Calciatore muore a 20 anni per lacerazione della trachea

Potrebbe essere stato un errore nella manovra di intubazione a causare il decesso di Riccardo Sapienza, calciatore di 20 anni del Torrazzo, squadra dilettantistica della provincia di Cremona.

Il 23 luglio 2013, il ragazzo entra ridendo e scherzando nella sala operatoria dell’ospedale Maggiore di Cremona e viene sottoposto ad un intervento al pneumotorace sinistro, ma un arresto cardiaco ne provoca la morte.

Trachea lacerata e anestesia
Trachea lacerata e anestesia

Dall’autopsia risulta una lesione della trachea che porta all’accusa di omicidio colposo nei confronti dell’anestesista Valerio Schinetti.

Una volta intubato il paziente, i medici si sono accorti che il viso era diventato gonfio a causa di un enfisema sottocutaneo.
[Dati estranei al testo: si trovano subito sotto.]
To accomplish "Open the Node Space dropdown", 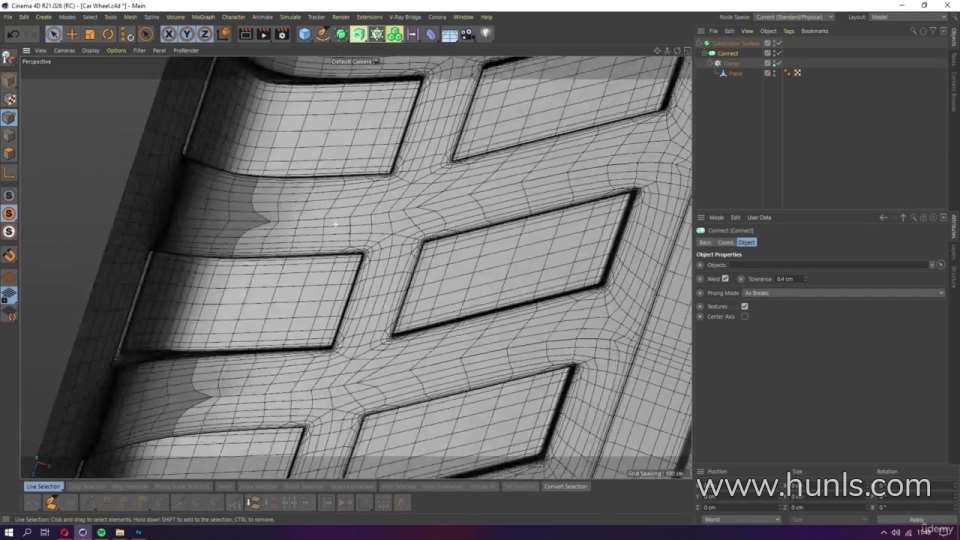I will pyautogui.click(x=796, y=17).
Quando l’allarme del respiratore ha cominciato a suonare, i medici hanno effettuato una manovra di rianimazione e un prolungato massaggio cardiaco, ma senza successo.

Riccardo Sapienza, giovane promessa del calcio, muore a 20 anni in sala operatoria, nonostante un viavai di medici, cardiologi e anestetisti.

Per la procura, si è trattato di un errore nella manovra di intubazione che ha provocato un piccolo foro, una microscopica lesione sulla carena tracheale.

Il processo dovrà chiarire le circostanze della morte per lesioni della trachea e dare giustizia ai familiari del ragazzo con il giusto risarcimento del danno.